__PROVIDED PASSAGE__:
+ + +
# Hansel and Gretal Cottage, May14



## The Wombat (May 25, 2014)

*I went to visit my mate who lives in Nowheresville, Lincolnshire, and made a detour on the way back to revisit this little gem. Not much history on the place, but I reckon it has been derelict at least five years. The occupant liked horses, had false teeth, and had a strange interest in hyms. It has a gorgeous exterior, which nature is slowly recovering, and is set against some woodlands.

Sorry, but I’m not particularly keen to share the location of this one, as I don’t want it to get any further trashed & looted.

Explore on my own.*
































Was there ever a top one hundred hymns list ever compiled!?






























This house is like a tardis - much bigger inside than you expect


















​Thanks for looking


----------



## tumble112 (May 25, 2014)

Great pics, the external shots give a nice perspective.


----------



## Ninja Kitten (May 25, 2014)

awwwwww so sweet!!


----------



## Mikeymutt (May 25, 2014)

Cracking place.such a cosy little cottage.


----------



## Zedstar (May 25, 2014)

Brilliant find bud.... great piano...


----------



## Desolate Nation (May 25, 2014)

What a fab little place...nice find


----------



## LENNY147 (May 25, 2014)
+ + +
__GIVEN INFORMATION__:
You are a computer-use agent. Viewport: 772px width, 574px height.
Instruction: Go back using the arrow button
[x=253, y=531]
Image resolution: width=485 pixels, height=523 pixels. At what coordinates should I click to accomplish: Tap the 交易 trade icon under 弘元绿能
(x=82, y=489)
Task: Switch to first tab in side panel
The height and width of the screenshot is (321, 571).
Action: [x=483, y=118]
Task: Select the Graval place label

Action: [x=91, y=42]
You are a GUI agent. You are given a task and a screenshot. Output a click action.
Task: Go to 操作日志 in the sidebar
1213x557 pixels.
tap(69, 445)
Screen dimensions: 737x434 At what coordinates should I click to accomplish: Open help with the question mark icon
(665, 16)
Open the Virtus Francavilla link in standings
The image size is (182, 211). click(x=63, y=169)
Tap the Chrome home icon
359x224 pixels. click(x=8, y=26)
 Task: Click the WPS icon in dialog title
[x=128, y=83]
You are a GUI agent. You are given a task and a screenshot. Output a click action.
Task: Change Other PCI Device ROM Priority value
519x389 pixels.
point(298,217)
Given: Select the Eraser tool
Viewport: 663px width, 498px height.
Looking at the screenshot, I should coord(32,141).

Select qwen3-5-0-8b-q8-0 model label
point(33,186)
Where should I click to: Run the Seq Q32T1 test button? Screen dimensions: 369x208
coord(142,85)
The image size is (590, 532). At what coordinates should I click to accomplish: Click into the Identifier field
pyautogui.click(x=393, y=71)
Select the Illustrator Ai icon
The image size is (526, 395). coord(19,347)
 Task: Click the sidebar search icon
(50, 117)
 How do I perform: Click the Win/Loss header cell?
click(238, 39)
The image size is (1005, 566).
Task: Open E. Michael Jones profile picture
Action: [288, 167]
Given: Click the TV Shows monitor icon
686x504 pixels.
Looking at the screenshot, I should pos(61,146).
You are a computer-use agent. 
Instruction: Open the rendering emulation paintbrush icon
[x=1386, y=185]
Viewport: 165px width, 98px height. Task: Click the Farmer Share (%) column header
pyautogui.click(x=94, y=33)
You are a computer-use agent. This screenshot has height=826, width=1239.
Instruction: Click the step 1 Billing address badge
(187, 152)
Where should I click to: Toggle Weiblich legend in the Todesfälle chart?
+ + +
__LIST OF TASKS__:
1. In the cottage thread, list the usernames of everyone whose reply to The Wombat's post includes comment text.
2. Write the next part of the cottage thread, picking up after its final line.
The listing isn't needed for what follows.

__ANSWERS TO THE EXERCISE__:
1. tumble112, Ninja Kitten, Mikeymutt, Zedstar, Desolate Nation

2.
Looks good mate


----------



## skankypants (May 25, 2014)

Great little find that pal..


----------



## Jodee1kenobi (May 26, 2014)

Oooo lovely! Thanks for sharing


----------



## DirtyJigsaw (May 26, 2014)

Lovely. Cracking first shot!


----------



## mrtoby (May 26, 2014)

top drawer stuff


----------



## krela (May 26, 2014)

Maybe whoever lived there was organist at the local church. That's lovely thank you.


----------



## King Al (May 26, 2014)

Great find Wombat, amazing amount of character in such a tiny building! Slightly disappointed in the lack of structural gingerbread, cake and sweets though...


----------



## flyboys90 (May 26, 2014)

Beautiful cottage in a idyllic setting,ace pics.


----------



## Stealthstar79 (May 26, 2014)

Your right it's much bigger than you expect!
Great shots, really is a cute little place


----------



## The Wombat (May 26, 2014)

Many thanks everyone for your comments 




King Al said:


> Great find Wombat, amazing amount of character in such a tiny building! Slightly disappointed in the lack of structural gingerbread, cake and sweets though...



Lol King Al
Structural gingerbread might have been better; the upstairs is getting a bit creaky


----------



## Onmyown (May 26, 2014)

That's a smashing little cottage..nice pics too,thanks


----------



## Sshhhh... (May 26, 2014)

Cute little place!


----------



## The Wombat (Jun 16, 2014)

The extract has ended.